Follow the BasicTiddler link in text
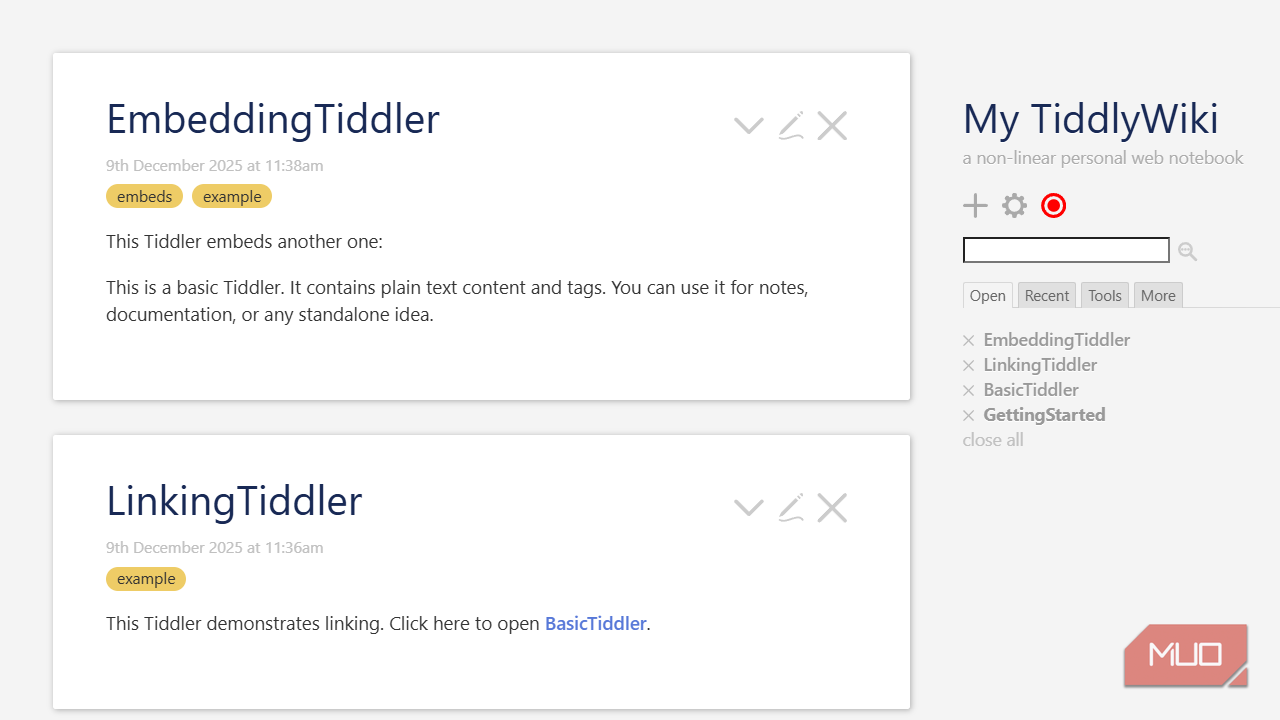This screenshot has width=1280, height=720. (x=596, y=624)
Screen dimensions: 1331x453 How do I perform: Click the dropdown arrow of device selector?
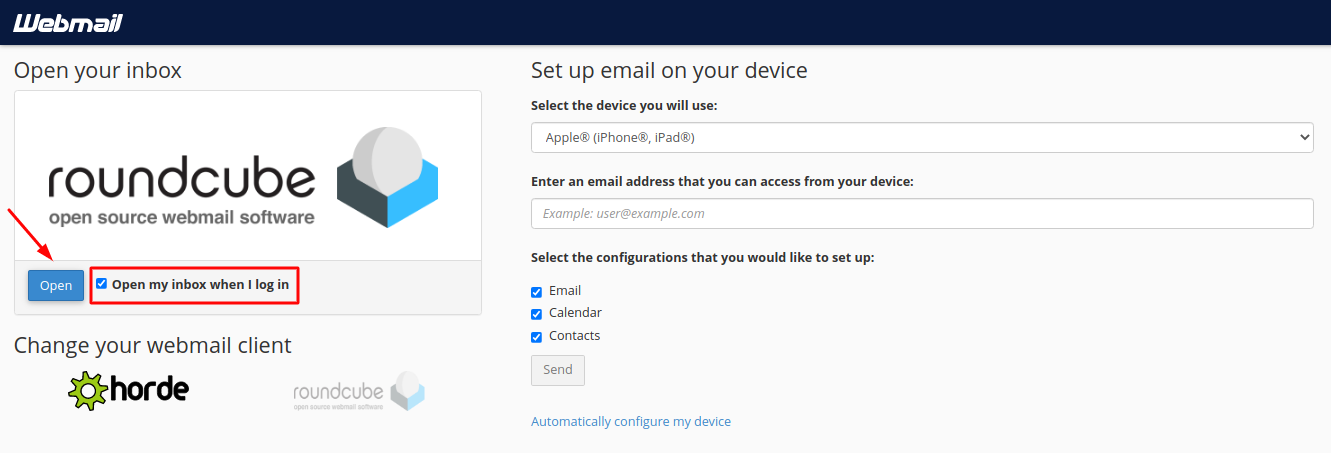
= = = =
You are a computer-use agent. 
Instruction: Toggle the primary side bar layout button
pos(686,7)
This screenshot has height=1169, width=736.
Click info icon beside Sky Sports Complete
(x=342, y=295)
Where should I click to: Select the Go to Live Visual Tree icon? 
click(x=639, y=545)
= = = =
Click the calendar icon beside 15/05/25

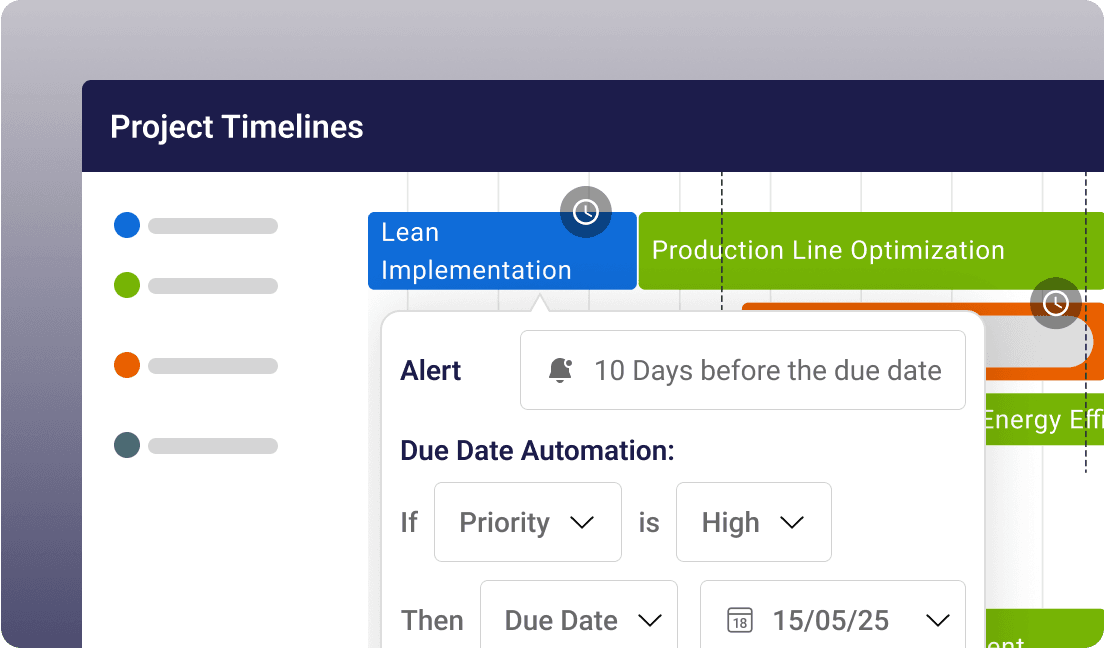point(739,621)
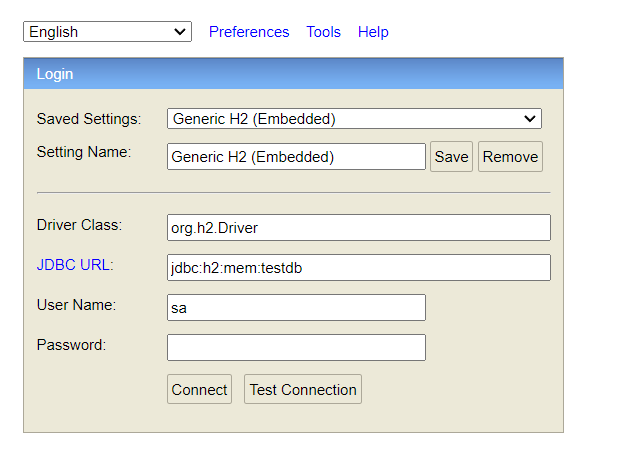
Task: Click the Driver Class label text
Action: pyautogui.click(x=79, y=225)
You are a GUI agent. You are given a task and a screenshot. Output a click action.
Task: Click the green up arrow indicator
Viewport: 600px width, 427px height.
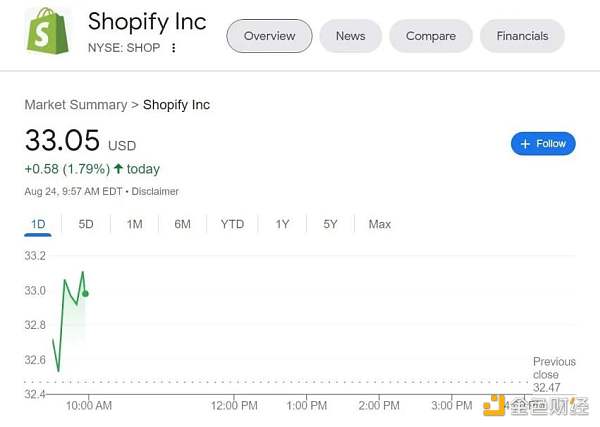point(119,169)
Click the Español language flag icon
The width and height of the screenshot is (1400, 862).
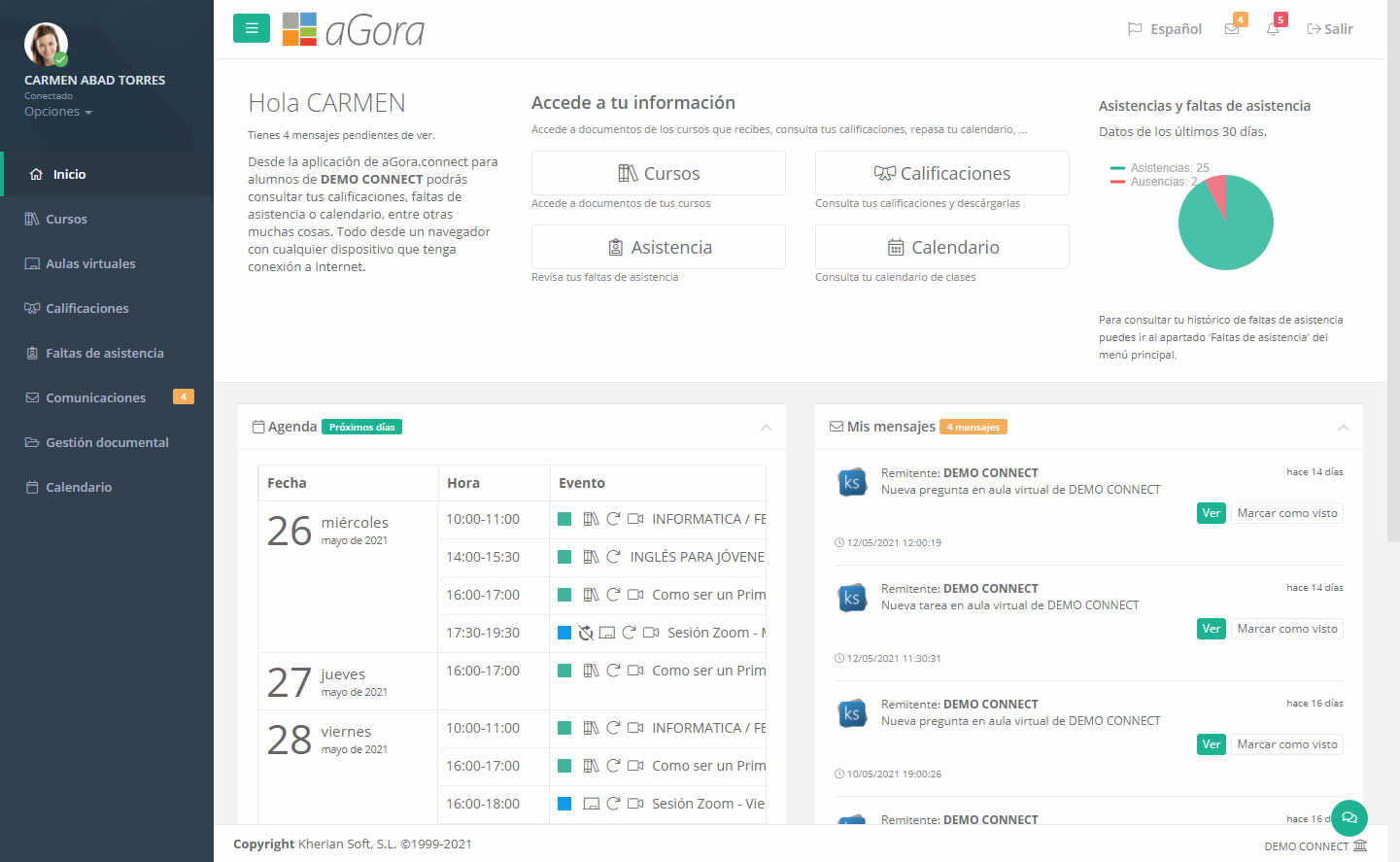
= = = =
What you are asked to do ▸
A clean copy is needed of the lines in the listing above from the one with "Follow the BasicTiddler link in text" through the one with "Screen dimensions: 1331x453", exact in every word and free of pictures.

Answer box ▸
Follow the BasicTiddler link in text
This screenshot has width=1280, height=720. (x=596, y=624)
Screen dimensions: 1331x453 How do I perform: Click the dropdown arrow of device selector?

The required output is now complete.